Alfonso Ribeiro, who was once Broadway's The Tap Dance Kid, will play the lead of Joe Wellington in the Encores! concert presentation of Charles Strouse and Lee Adams' Golden Boy, the second presentation of the smash concert series' 2002 season. Walter Bobbie of Chicago and Footloose fame directs the March 21-24 run at New York's City Center.
Paul Butler, who starred on Broadway in A Few Good Men, will be featured as Pop Wellington, the father of Ribeiro's character, with William McNulty as Joe's manager, Tom Moody. Anastasia Barzee, who replaced Christiane Noll in Broadway's Jekyll & Hyde, will star as Joe's love interest Lorna Moon with Side Show's Norm Lewis as racketeer Eddie Satin.
Others in the cast include Wayne Pretlow, Thursday Farrar, Michael Potts, Rob Bartlett, Joseph R. Sicari, Morgan Burke, Kamar de los Reyes, Karine Plantadit-Bageot and Julio Monge. The ensemble will comprise Eric Anthony, Kristine Bendul, Chaundra Cameron, Kyra DaCosta, Manuel Herrera, Erik Houg, Terace Jones, Gelan Lambert Jr., Vicky Lambert, Sharon Moore, April Nixon, Devin Richards, Angela Robinson, Janelle Anne Robinson, J.D. Webster and Patrick Wetzel.
Golden Boy has been adapted for Encores! by Suzan Lori Parks and will feature choreography by Wayne Cilento and lighting by Peter Kaczorowski. John Lee Beatty and William Ivey Long will serve, respectively, as scenic consultant and costume consultant.
Golden Boy was adapted from Clifford Odets' famous play about a poor Italian youth whose promising career as a concert violinist is derailed when he is lured away by the flash of fast money and fame as a prize fighter. The musical switched the story's locale to Harlem and the lead's race to African American. Sammy Davis, Jr. played Joe in what became his most famous stage role.
The project had a famously rough road to Broadway. Odets succumbed to cancer before he could finish adapting his play. "By the time Lee Adams and I caught [Odets] he was at the end," Strouse said in the book "It Happened on Broadway." "We were in Vegas. He told us he had a terrible problem with gambling, that we shouldn't let him near the tables. Nevertheless, around midnight, we would have to pull him away and say, 'Get ye to the typewriter, because we've got to meet Sammy.' I'm an early riser, and at 6:30 the next morning, I'd pass by the casino and see an unshaven Clifford. 'I was going to quit,' he'd say, 'but I was ahead.' The first week of rehearsals, Odets died."

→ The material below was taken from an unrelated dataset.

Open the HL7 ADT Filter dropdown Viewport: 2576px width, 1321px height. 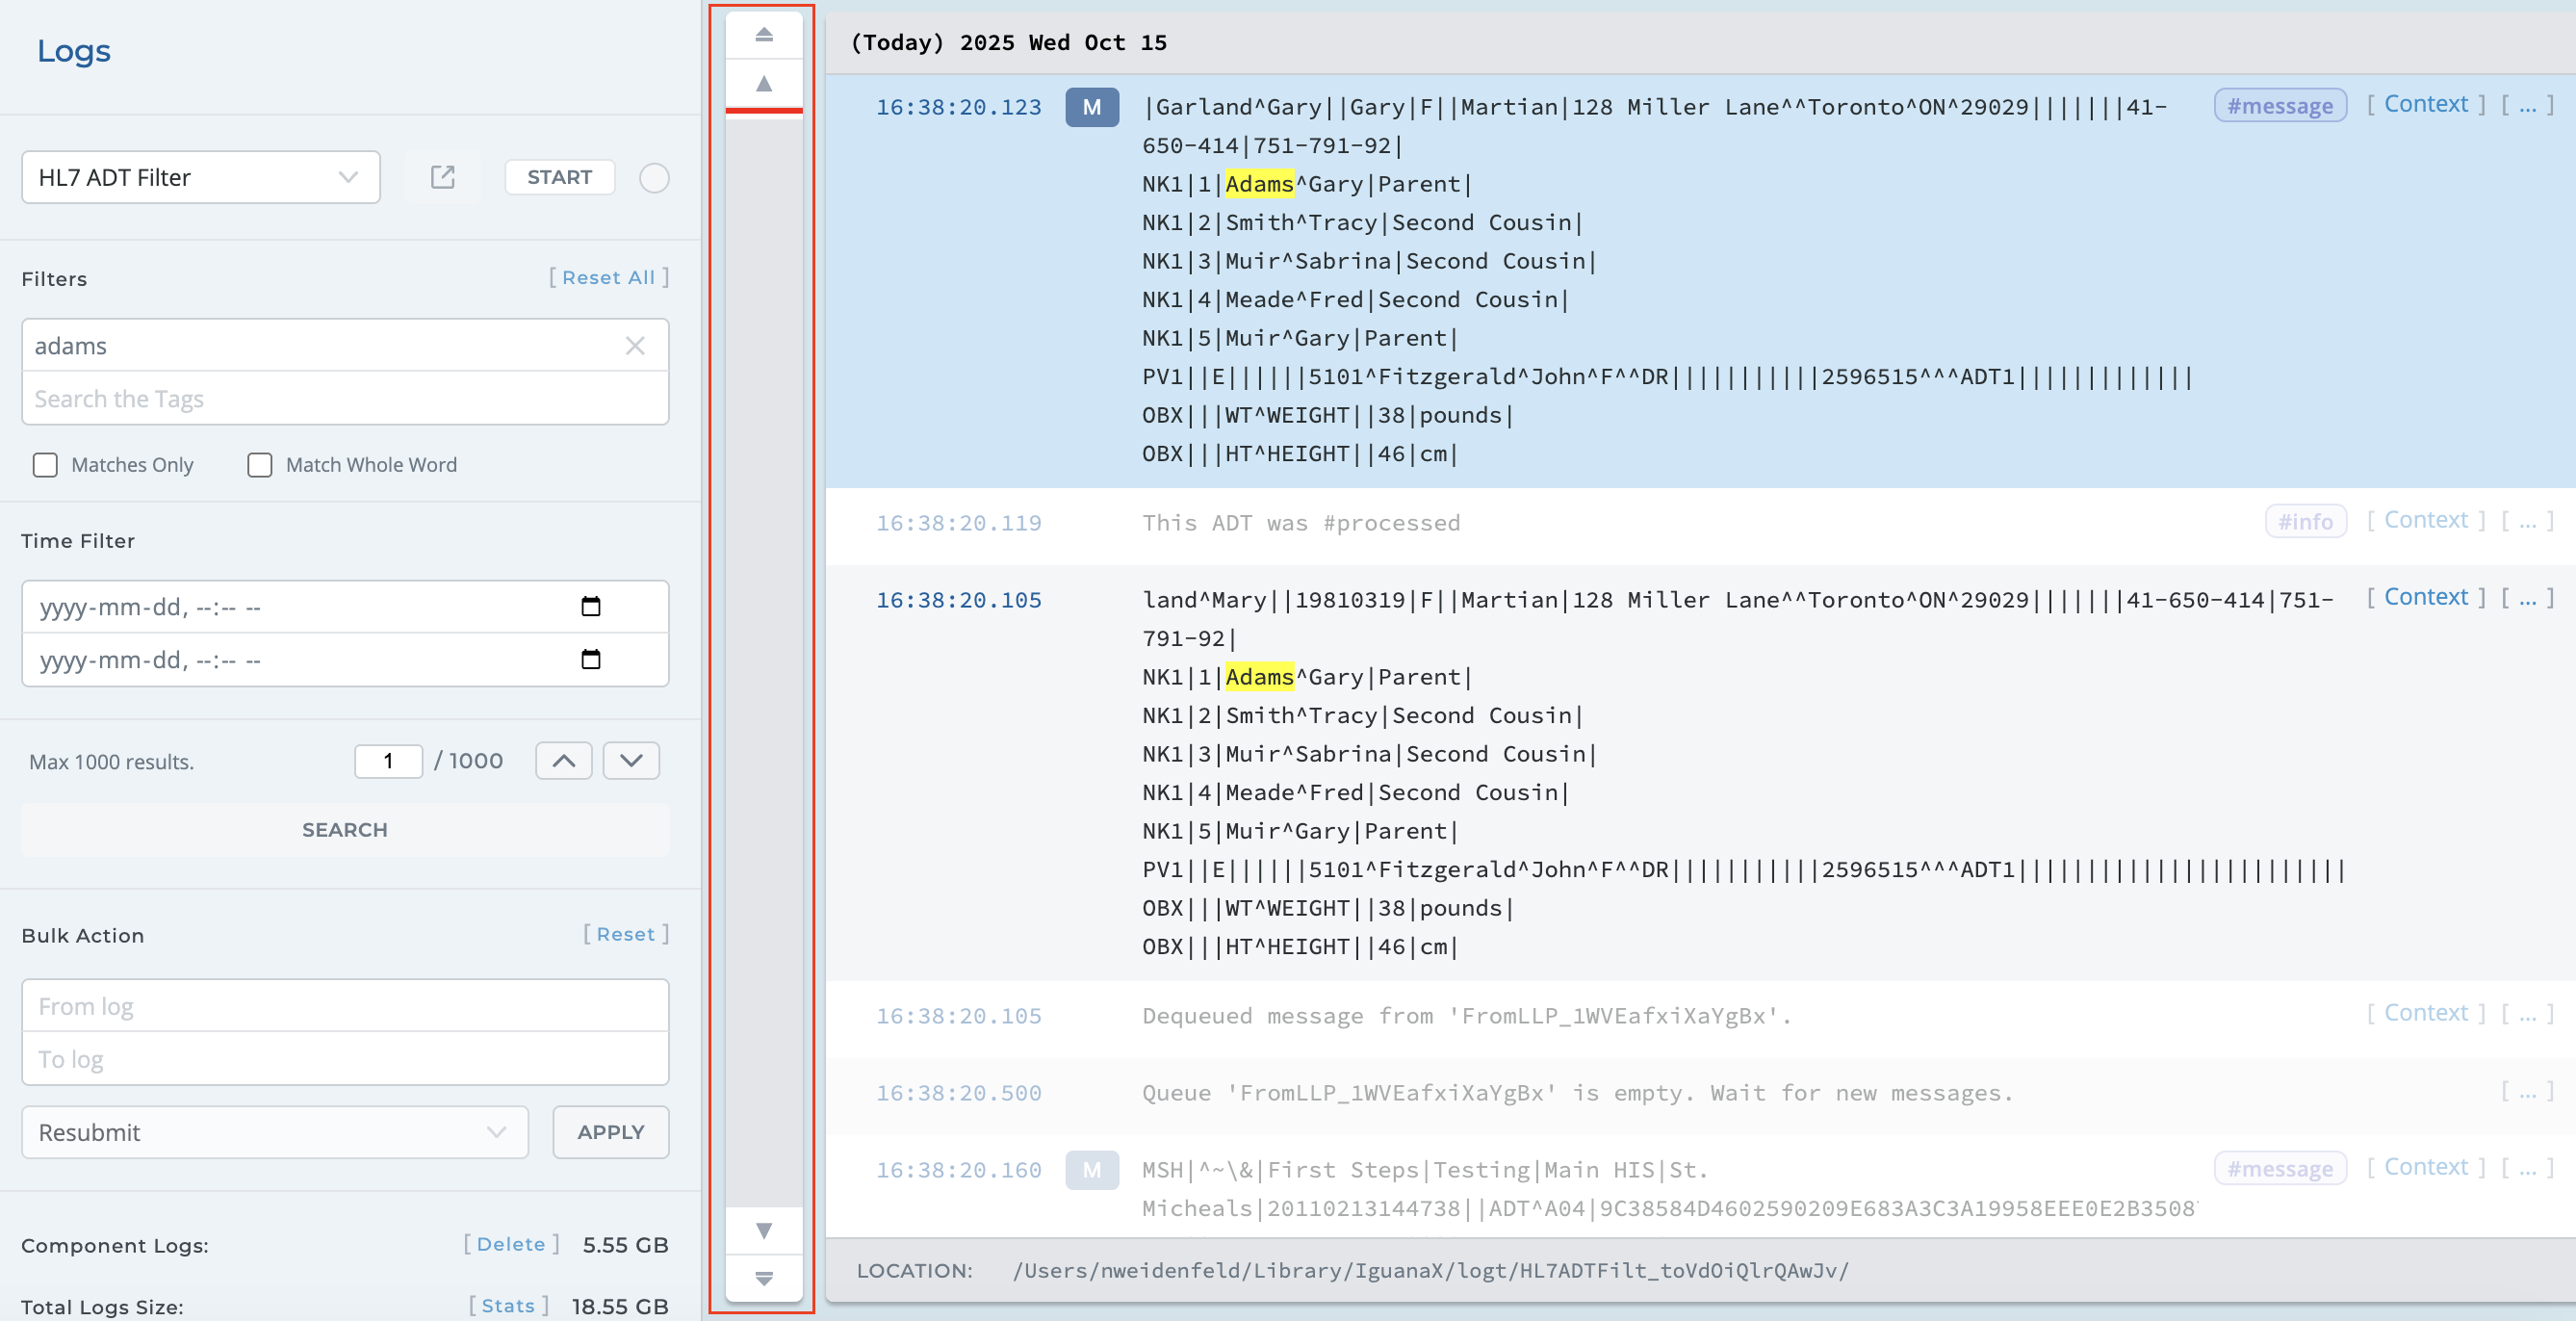[x=201, y=177]
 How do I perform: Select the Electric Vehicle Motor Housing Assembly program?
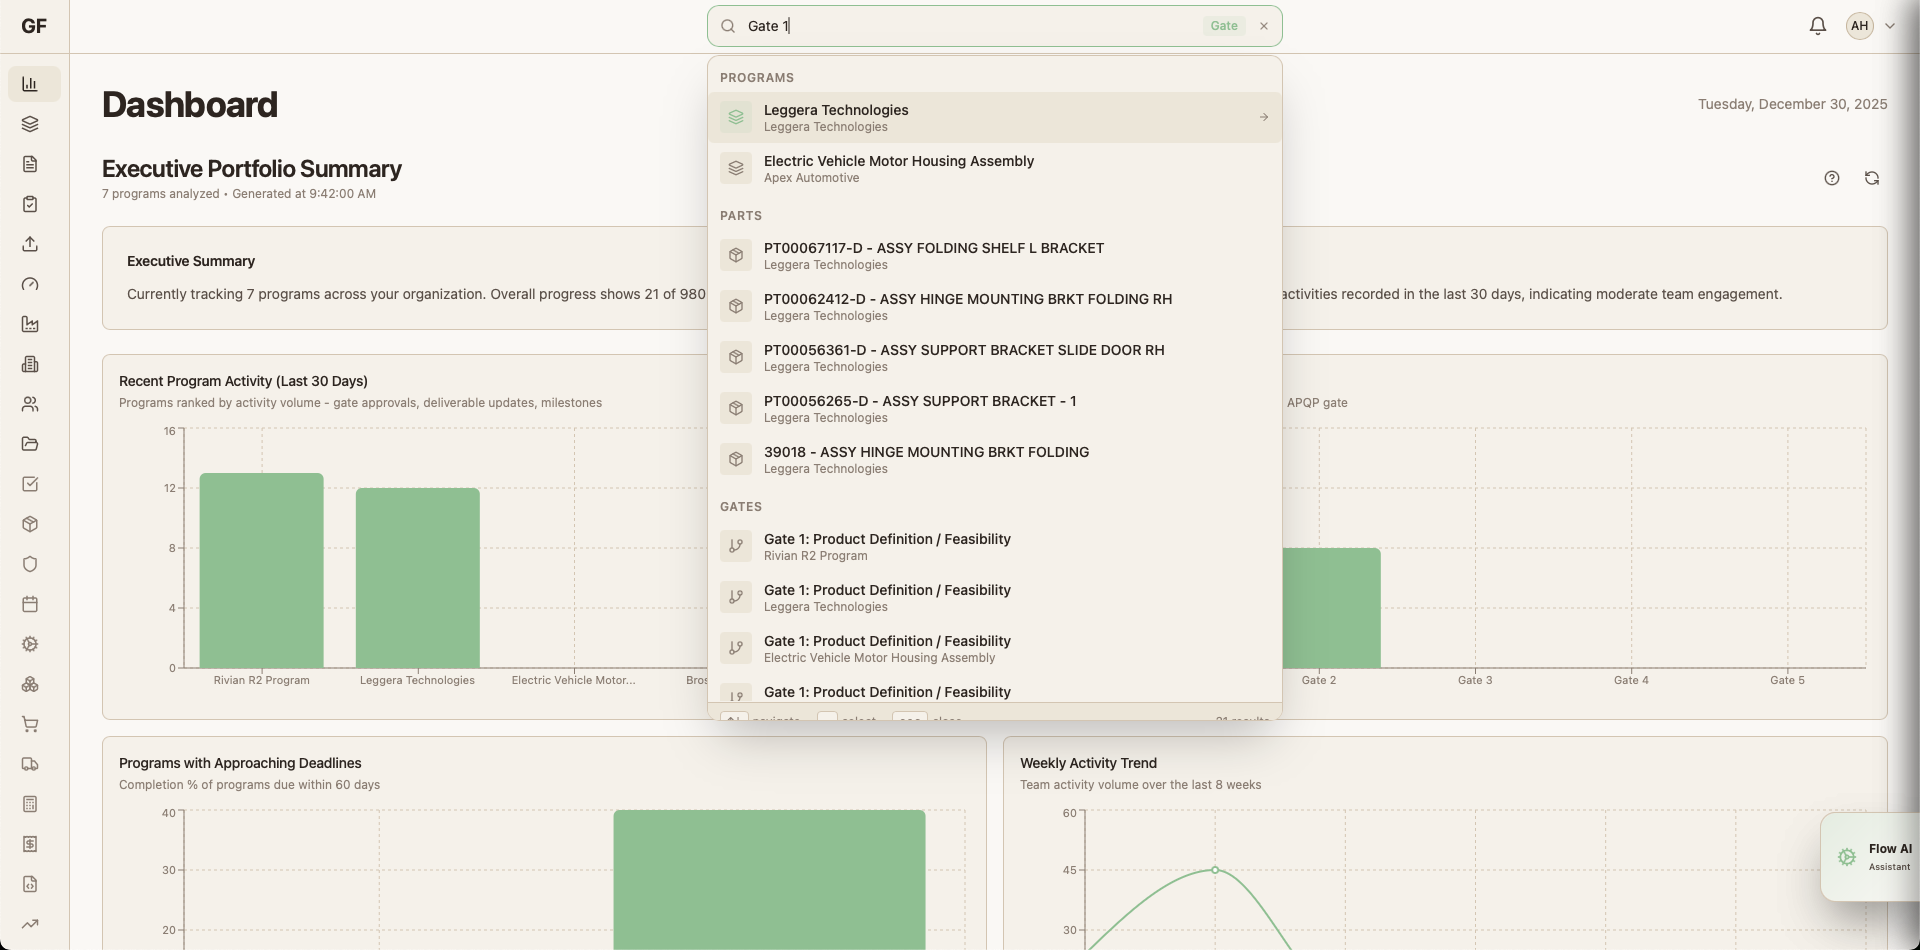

William Gibson was brought in to work on the book and it is he and Odets who share credit for the libretto, though many people worked on it, including Davis himself. Original director Peter Coe was replaced by Arthur Penn after tryouts in Philadelphia and Boston.
According to David Sheward's book "It's a Hit," the musical had the unlucky fortune to play Detroit during a race riot. As a result of the interracial romance portrayed between Joe and his manager's white mistress, Lorna Moon (played by Paula Wayne), the stars received death threats and required the services of bodyguards.
Golden Boy opened at the Majestic Theatre on Oct. 20, 1964 and went on to play 569 performances.
For tickets to the upcoming Encores! presentation, visit the City Center box office on West 55th Street (between 6th and 7th Aves.) or call (212) 581-1212.
Songs in the original score include "Workout," "Night Song," "Everything's Great," "Gimme Some," "Stick Around," "Don't Forget 127th Street," "Lorna's Here," "This Is The Life," "Golden Boy," "While The City Sleeps," "Colorful," "I Want To Be With You," "Can't You See It," "No More" and "The Fight."
Golden Boy had a revised regional staging at the Long Wharf Theatre in New Haven, CT in fall 2000 under the direction of Keith Glover. For the Long Wharf staging in Hartford, Strouse added a jazzier Harlem touch to the sound of his score while crafting nine new songs with lyrics by Glover. These included "Playing the Game," "Natural African Man," "Yes, Yes, Yes," "Lane's Lament" and "One More Chance." "While the City Sleeps" was from that revisal. Director-adaptor Glover returned to Clifford Odets' original libretto (before it was touched by other writers) for a reworking.